The world’s leading publication for data science, AI, and ML professionals.

Analyzing Health Surveys Made Easy with Functions in R

Solving the issue of having missing data in the variables for sampling design

Have you ever pooled many health surveys which have a complex sampling design and include variables such as primary sampling unit (PSU), stratum, and sampling weights? Only to find that some of these surveys did not have any of these variables at all (e.g., PSU and sampling weights only, not stratum)? Here’s an efficient solution packing the datasets in a list and applying functions that will deliver the results you’re looking for.

Photo by Scott Graham on Unsplash
Photo by Scott Graham on Unsplash

In a pooled dataset of many health Surveys, some of which may not have all three variables (PSU, stratum, and sampling weights), if you were to conduct a complete-case analysis, you will only keep the datasets with data for the three variables. This might lead to a substantial sample size reduction as we will need to exclude the datasets with, for example, PSU and sampling weights but without data for the stratum variable.

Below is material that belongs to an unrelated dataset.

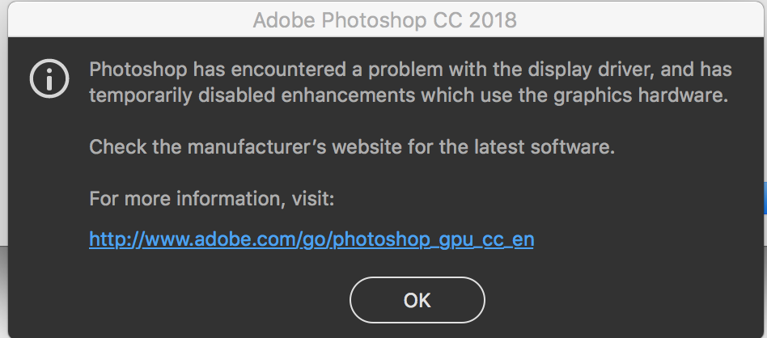Click the OK button

pyautogui.click(x=417, y=300)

My solution? To analyze each dataset independently, leveraging whatever variable they have (e.g., PSU and sampling weights only, not stratum). Unfortunately, analyzing each dataset at a time will be inefficient. However, having faced this issue several times in over seven years of professional experience in research and dozens of peer-reviewed papers utilizing health surveys, I came up with a set of functions and steps.

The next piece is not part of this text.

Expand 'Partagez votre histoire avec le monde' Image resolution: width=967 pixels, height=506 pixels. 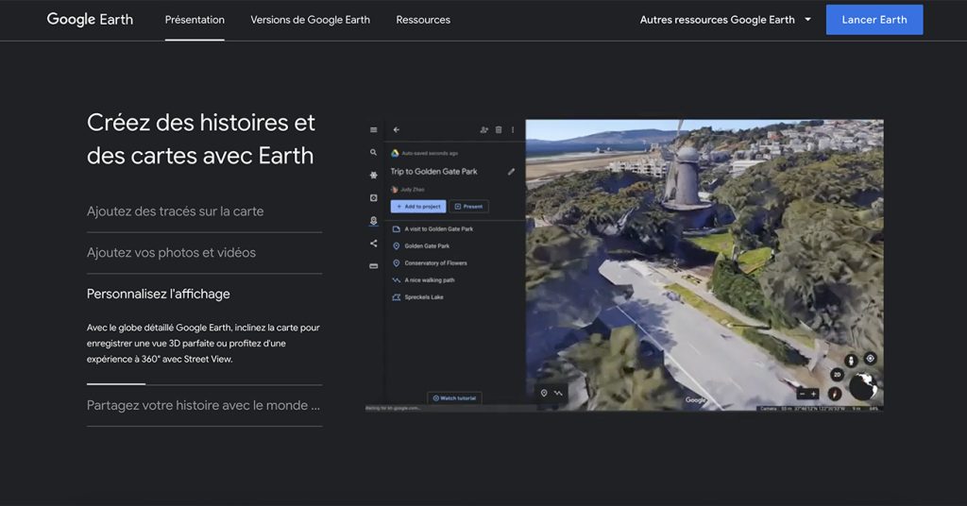tap(203, 406)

  1. Drop missing observations in PSU, stratum, and sampling weights, if the number of missing values is different from the sample size of such a dataset. In other words, if there is a dataset of 100 observations and 20 had missing data in PSU, I will exclude these 20 observations. Conversely, if the number of missing values in PSU were 100 (i.e., PSU completely empty), I will keep the dataset as is. Because this would suggest that the PSU variable was not available by design or simply not included with the dataset, as it may be the case with datasets we download.
  2. In each of the surveys, I will create a new variable called type which will identify whether one of the three variables was completely missing, two were completely missing, three were completely missing, and all possible combinations. For example, type = 1 if all three variables were present, type = 2 if stratum and sampling weights were missing, and so forth.
  3. Compute the metrics of interest using whatever variable(s) was available. This will leverage the information in the type variable created in the previous step. For example, if type flagged this dataset as only having PSU and sampling weights, for that specific dataset, we will compute the results leveraging those two variables, whereas for other datasets which have the three variables complete, the results will be computed using the PSU, stratum, and sampling weights.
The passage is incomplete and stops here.